Here's an example of an old 2007 LCD with a real-world refresh that's noticeably slower than a refresh cycle.
When LCDs are too slow, they simply streak multiple refresh cycles into each other's refreshes.
You can have moments where there are three refresh cycles (refreshes displaying "06", "07" and "08") overlapping each other:
So you could theoretically have a 1000Hz LCD with a 33ms GtG.
Or a 60Hz LCD with a 1ms GtG.
GtG has nothing to do with the refresh rate (number of GtG transitions per second, or number of GtG direction changes per second essentially -- as subsequent refreshes can 'interrupt' the GtG momentum, since pixel transitions (GtG) actually physical momentum of LCD crystal (molecules) in motion sandwiched between layers glass. You inject voltage into a LCD pixel, and long after the voltage is finished, the GtG pixel transition is the physical momentum. You could theoretically inject a voltage into an LCD pixel for a picosecond, but you won't get much GtG momentum out of that, unless you raise the voltage hugely. Blue phase LCD's use extremely high voltages (>10 volts) injected into pixels, to speed up transitions. So the limiting factor is how well the LCD can be designed to accept a very high voltage per pixel for the maximum possible momentum imparted into liquid crystal in the shortest possible time, in order to refresh the next pixel (i.e. faster scan out speed). You can also speed things up by multi-scanning the LCD, too (which brings up a host of other problems)
As you can see in high speed video, essentially one pixel is refreshed at a time, but previous pixels are still "fading in" because of the momentum of the pixel transition. So it looks like a fuzzy "wipe" scan from top to bottom.
does the pixel fading time depends on the capacitance of the pixel or the actual liquid crystal?
Good question. I'm not sure. I think both would have elements at play. We're actually moving actual mass (changing orientation of crystals) during LCD grey-to-grey transitions, so I think momentum would be the dominant factor.
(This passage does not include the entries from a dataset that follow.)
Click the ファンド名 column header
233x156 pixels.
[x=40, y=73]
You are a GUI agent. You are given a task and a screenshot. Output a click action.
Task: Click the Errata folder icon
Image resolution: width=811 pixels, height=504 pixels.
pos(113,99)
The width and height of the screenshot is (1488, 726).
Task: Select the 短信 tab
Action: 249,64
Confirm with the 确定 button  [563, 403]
However, capacitance does appear to play a factor.jlafarga wrote:does the pixel fading time depends on the capacitance of the pixel or the actual liquid crystal?
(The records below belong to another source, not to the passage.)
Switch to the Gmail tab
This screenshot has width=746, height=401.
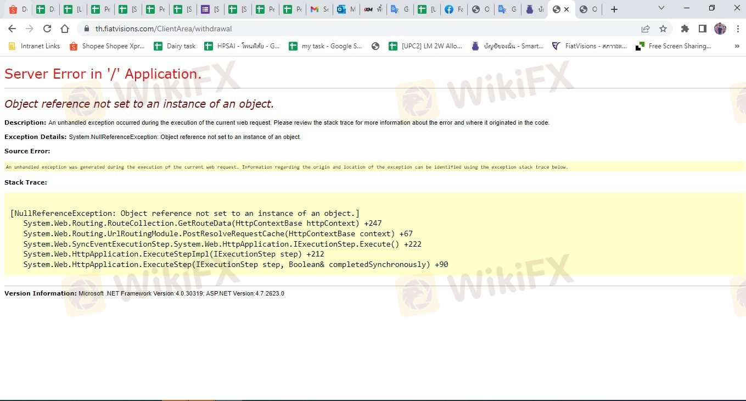pyautogui.click(x=319, y=9)
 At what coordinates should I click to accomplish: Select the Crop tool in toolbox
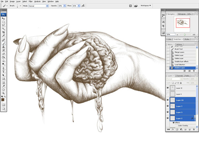coord(3,32)
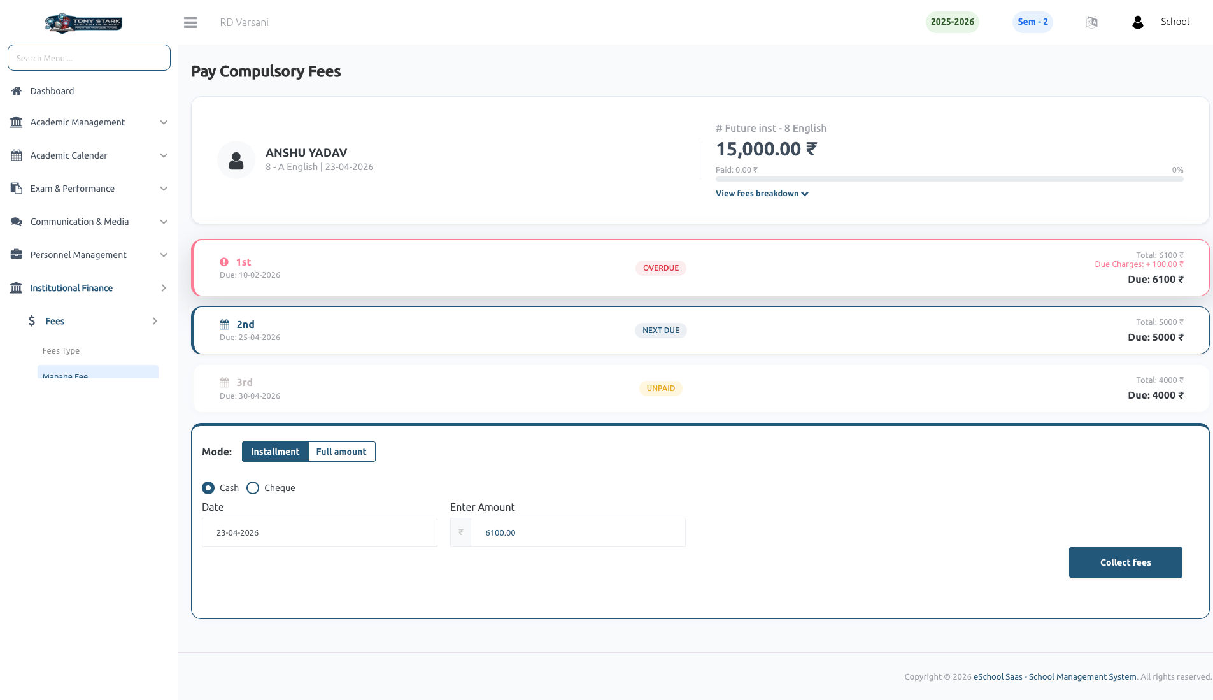Screen dimensions: 1213x700
Task: Open the eSchool Saas footer link
Action: click(x=1054, y=676)
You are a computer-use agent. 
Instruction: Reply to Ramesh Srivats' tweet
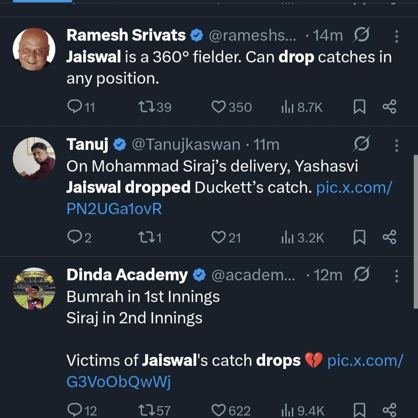pyautogui.click(x=74, y=107)
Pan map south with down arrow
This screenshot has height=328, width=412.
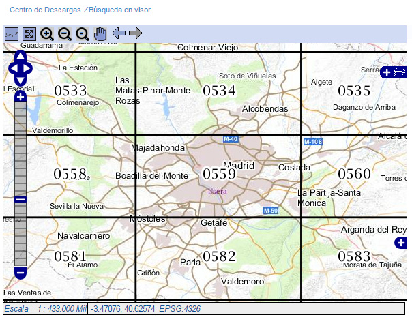pyautogui.click(x=20, y=80)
When you suddenly stop refreshing an LCD, but keep backlight connected, the LCD retains its image for a few seconds, slowly fading away to its default low-energy state (either solid black or solid white, depending on LCD). That would be the capacitance factor.
like you said, since mass is actually being moved inside the crystal wouldn't a smaller mass be easier to move? hence achieving faster transitions times? do smaller pixels (think retina displays) transition faster or are they driven with smaller voltages or they actually do change faster but compared to larger pixels the difference is negligible?
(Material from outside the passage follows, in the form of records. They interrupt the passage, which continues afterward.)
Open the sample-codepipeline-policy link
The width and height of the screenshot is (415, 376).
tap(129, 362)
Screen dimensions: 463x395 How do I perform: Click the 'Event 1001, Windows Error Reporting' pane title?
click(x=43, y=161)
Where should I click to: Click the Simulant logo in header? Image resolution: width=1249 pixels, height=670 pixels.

Yes, but the wires to each pixel are smaller too, so you can't push as much wattage through smaller pixels. Touché.jlafarga wrote:like you said, since mass is actually being moved inside the crystal wouldn't a smaller mass be easier to move?
That said, there seems to be a point (pixels too big) when things are inefficient and slow, and a point (pixels too small) when things are inefficient and slow. Pixels in large televisions are often covered by a grid of wires to evenly spread voltage over the whole large LCD pixel. The response ratings from the biggest 80" LCD TV, all the way down to the tiniest Retina displays, are all in the similiar single-digit milliseconds now, without too much differences.
Once pixel response is mostly less than half a refresh cycle, it has a fairly negligible effect on motion blur. This is why, nowadays, persistence now makes a bigger difference than GtG response, as shown at 60Hz vs 120Hz vs LightBoost. Milliseconds in persistence is NOT the same as milliseconds GtG. (Whereas I can't tell apart 1ms vs 2ms GtG, my eyes can tell apart 0.5ms versus 1.0ms persistence via Blur Busters Strobe Utility on Z-Series, on TestUFO moving objects at 2000 pixels/second). And all the HDTV makers are adding black-frame-insertion-based technologies to their high end televisions, and the gaming monitor makers are adding strobe modes (LightBoost/ULMB/Turbo240/BENQ Blur Reduction).
cool, btw there's an LG HDTV(I think its LG) advertised as being 480hz, have you looked into that or do you think is marketing bs?